What you have to do ->
For the entries that follow, retype exactly the lines from the one containing "Choose the light blue case color" to the one containing "Task: Click the 23 Oct 25 date", inclusive, and only those. Images stay out of the copy.

Saved data entries ->

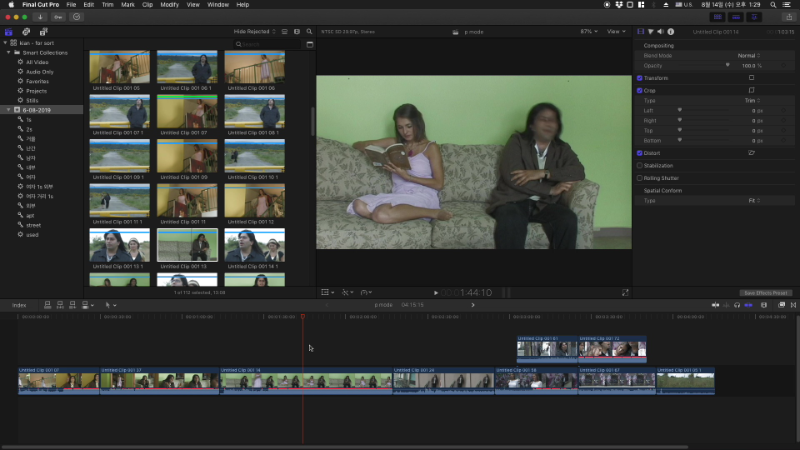
Task: Show the Photos and Audio sidebar icon
Action: pos(25,31)
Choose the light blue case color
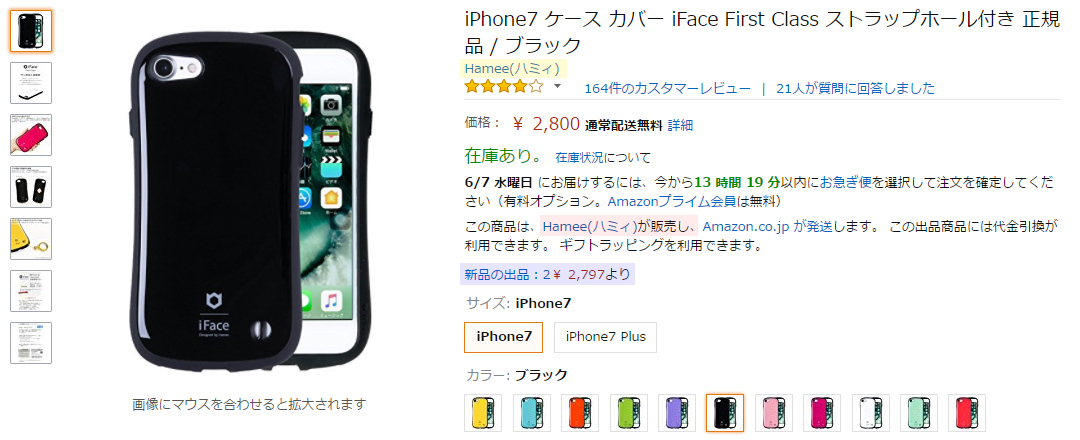 (x=532, y=413)
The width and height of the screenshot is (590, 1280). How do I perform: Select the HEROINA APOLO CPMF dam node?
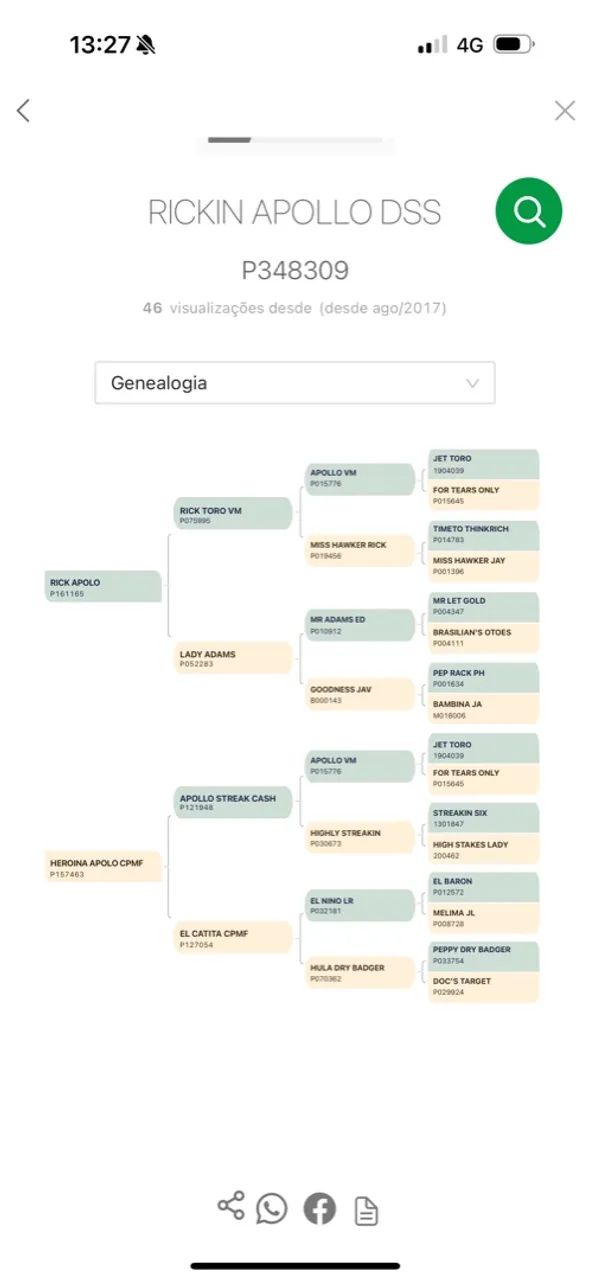[104, 867]
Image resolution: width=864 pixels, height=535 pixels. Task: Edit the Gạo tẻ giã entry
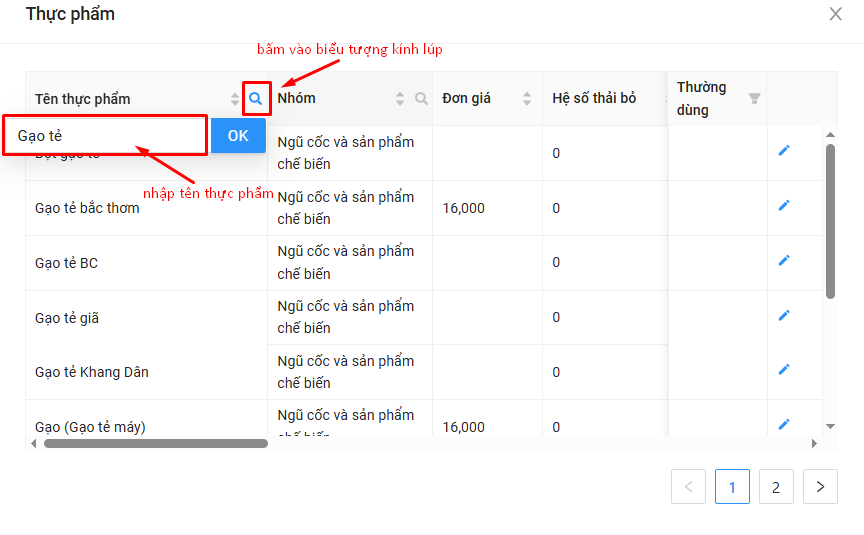coord(784,315)
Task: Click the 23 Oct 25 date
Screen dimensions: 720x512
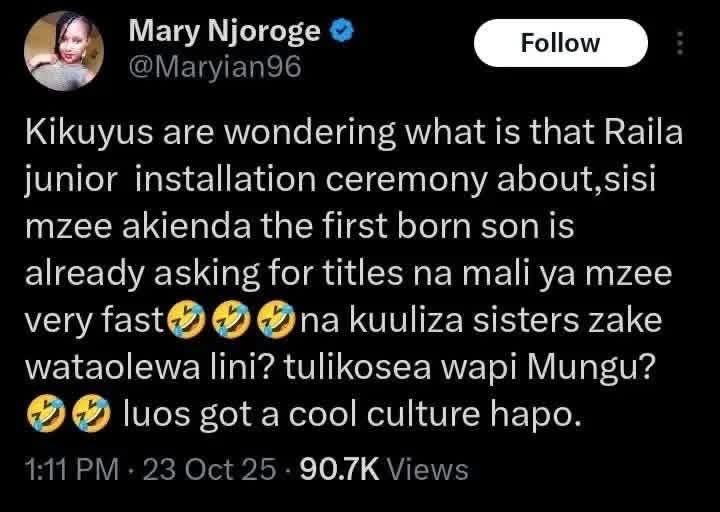Action: coord(210,471)
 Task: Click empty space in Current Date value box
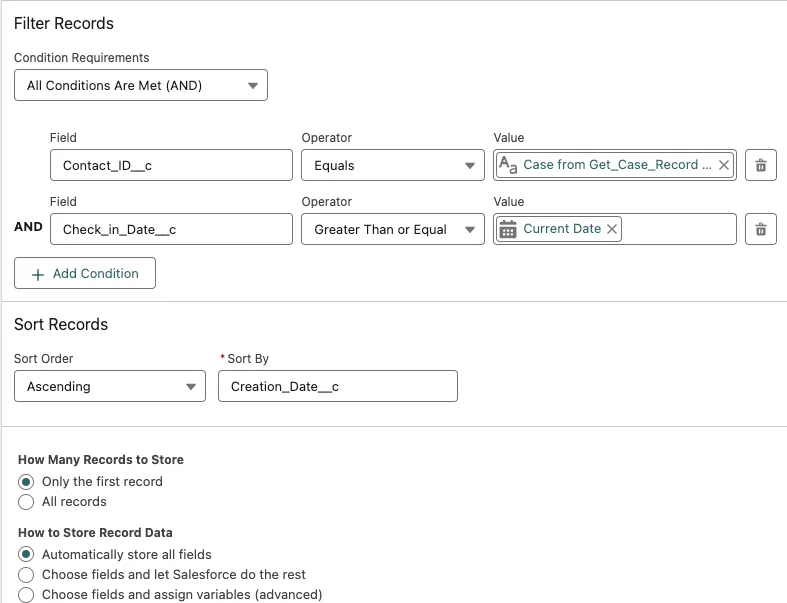680,229
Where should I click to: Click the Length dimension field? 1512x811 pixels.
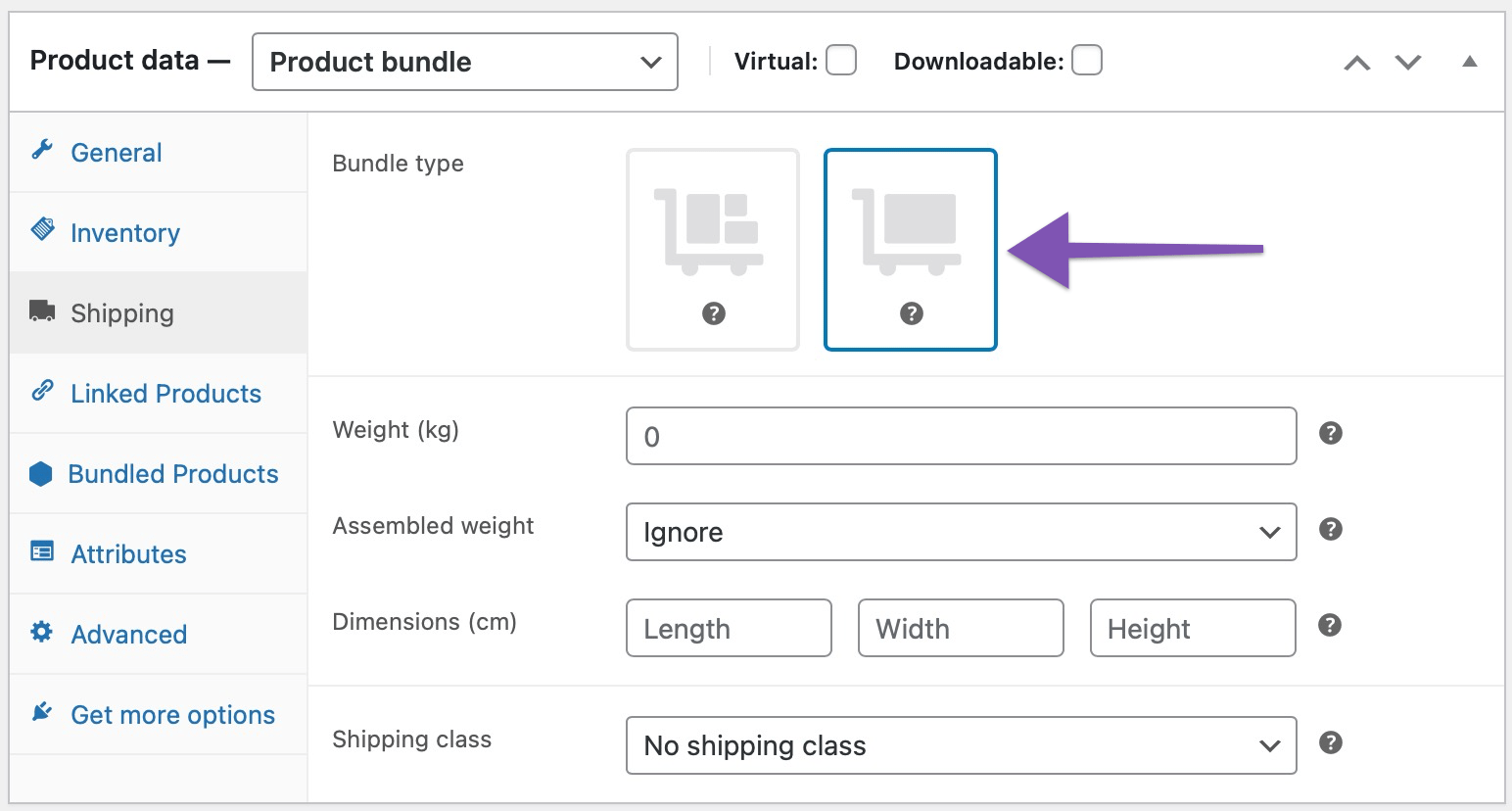[x=728, y=628]
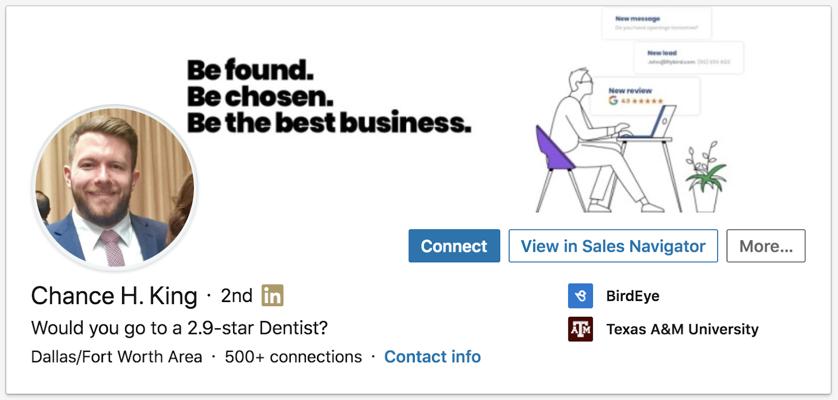Click the Texas A&M University name
This screenshot has height=400, width=838.
[x=682, y=329]
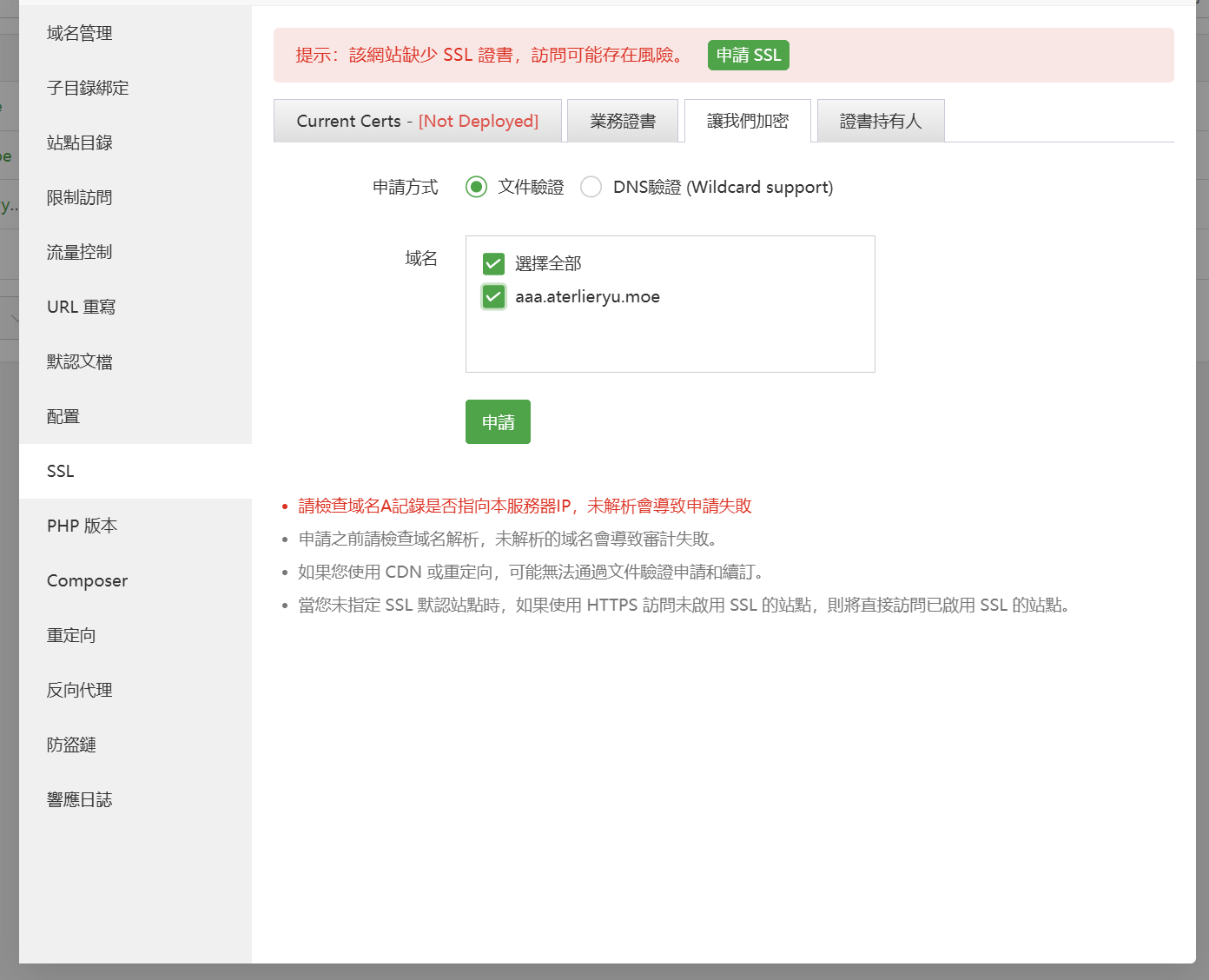Switch to Current Certs tab

click(x=417, y=121)
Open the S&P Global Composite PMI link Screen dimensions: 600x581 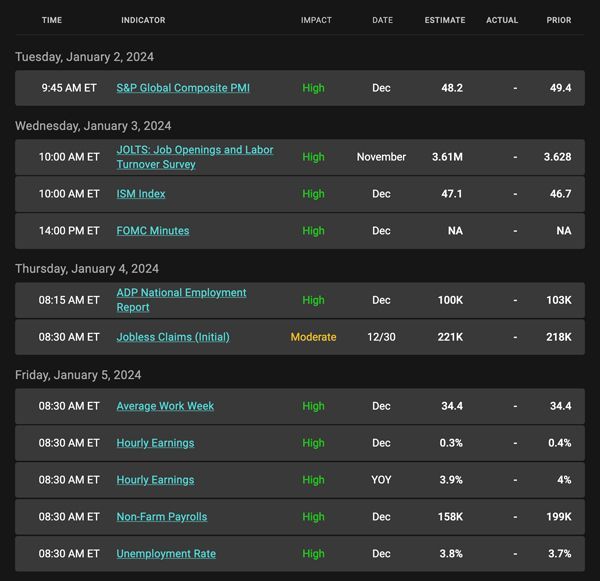tap(183, 88)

Exercise output ->
Choose the light blue case color
 (x=532, y=413)
The width and height of the screenshot is (590, 1280). How do I perform: Select the HEROINA APOLO CPMF dam node?
[104, 867]
Image resolution: width=864 pixels, height=535 pixels. Task: Edit the Gạo tẻ giã entry
coord(784,315)
Task: Click the 23 Oct 25 date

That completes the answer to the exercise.